Une autre différence qu'ils ont remarquée était que le sémaglutide présentait un risque plus élevé de calculs biliaires chez les patients, bien que la raison ne soit pas entièrement connue, ajoute-t-elle.
« Ce n'est pas alarmant en soi. En général, ce type d'événements était très rare, ce qui nous a réaffirmé que ces médicaments sont des agents assez sûrs », dit-elle. « Pour les patients, je recommande de discuter avec votre clinicien du médicament qui vous convient le mieux en termes de coût, d'accès via votre formulaire d'assurance et de commodité. »
La nécessité d’une enquête plus approfondie
Bien que cette étude ait fourni des résultats réconfortants, Derington note que des recherches supplémentaires sont nécessaires pour valider les résultats.

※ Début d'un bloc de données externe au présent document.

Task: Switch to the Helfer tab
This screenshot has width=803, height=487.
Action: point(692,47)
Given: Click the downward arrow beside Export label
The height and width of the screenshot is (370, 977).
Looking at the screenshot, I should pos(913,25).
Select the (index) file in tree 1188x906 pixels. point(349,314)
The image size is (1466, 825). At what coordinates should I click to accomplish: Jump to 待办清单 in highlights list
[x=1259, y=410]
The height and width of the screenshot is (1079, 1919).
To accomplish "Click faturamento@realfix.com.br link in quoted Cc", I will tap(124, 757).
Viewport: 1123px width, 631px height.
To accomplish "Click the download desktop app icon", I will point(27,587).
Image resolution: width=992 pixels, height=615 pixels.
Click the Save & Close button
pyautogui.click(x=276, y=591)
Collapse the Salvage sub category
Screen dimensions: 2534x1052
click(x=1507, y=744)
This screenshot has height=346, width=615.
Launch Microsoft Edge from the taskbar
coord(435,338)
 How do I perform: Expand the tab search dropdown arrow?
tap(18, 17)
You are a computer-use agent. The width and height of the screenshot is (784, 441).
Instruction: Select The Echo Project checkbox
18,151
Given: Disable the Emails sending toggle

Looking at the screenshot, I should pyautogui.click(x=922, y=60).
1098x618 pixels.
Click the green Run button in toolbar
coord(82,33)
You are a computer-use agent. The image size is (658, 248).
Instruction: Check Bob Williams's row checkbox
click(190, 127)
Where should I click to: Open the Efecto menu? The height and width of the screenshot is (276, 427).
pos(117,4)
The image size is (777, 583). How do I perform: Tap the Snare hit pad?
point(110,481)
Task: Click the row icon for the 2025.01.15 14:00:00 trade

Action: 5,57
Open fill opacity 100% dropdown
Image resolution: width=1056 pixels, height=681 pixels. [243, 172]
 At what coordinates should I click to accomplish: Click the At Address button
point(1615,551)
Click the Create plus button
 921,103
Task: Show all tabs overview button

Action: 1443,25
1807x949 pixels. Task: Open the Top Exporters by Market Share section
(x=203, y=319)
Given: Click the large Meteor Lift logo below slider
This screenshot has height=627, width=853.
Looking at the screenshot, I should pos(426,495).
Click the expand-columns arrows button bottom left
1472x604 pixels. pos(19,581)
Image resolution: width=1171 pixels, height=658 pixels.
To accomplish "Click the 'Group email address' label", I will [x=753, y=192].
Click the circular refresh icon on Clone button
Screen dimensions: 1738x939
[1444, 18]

« Nous voulons voir cette recherche validée en dehors du système de santé VA dans des populations plus générales, car le VA est en grande partie composé d'hommes blancs plus âgés. Nous devons donc voir si ces résultats sont reproduits dans d'autres populations de patients », dit-elle.
Derington souligne également qu'il existe un besoin d'essais cliniques randomisés comparant directement les différents agents les uns aux autres, par exemple en comparant le liraglutide au sémaglutide.
« Aussi formidable que soit cette étude, vous ne pouvez pas déterminer de manière définitive une relation de cause à effet si elle n'est pas réalisée dans le cadre d'un essai clinique », dit-elle. « Et étant donné que le sémaglutide est le seul approuvé par la FDA pour ralentir les maladies rénales, il est important d'effectuer ces comparaisons et d'évaluer si d'autres médicaments devraient également être approuvés par la FDA. »
Les médicaments GLP-1 RA continuent également d’évoluer. Le tirzépatide, par exemple, est un médicament contre le diabète de type 2 qui cible à la fois les récepteurs du GLP-1 et les récepteurs du polypeptide inhibiteur gastrique (GIP), ce qui en fait un médicament potentiellement plus efficace et plus puissant. Un autre médicament en développement, le retratrutide, agit sur trois récepteurs : le GLP-1, le GIP et le récepteur du glucagon.
« L'espoir est qu'un médicament puisse cibler plusieurs récepteurs pour aider à lutter contre cette maladie tout en réduisant la glycémie et en empêchant l'apparition d'autres problèmes de santé », explique Derington. « Le tirzépatide étant désormais sur le marché, nous devrons le comparer à ces autres AR GLP-1 pour évaluer son efficacité et sa sécurité. »
Remarque particulière : Cette recherche est née et a été financée par Srinivasan Beddhu, MD, et son équipe de la faculté de médecine de l'Université de l'Utah. Derington a effectué cette recherche dans le cadre de sa collaboration avec l'équipe.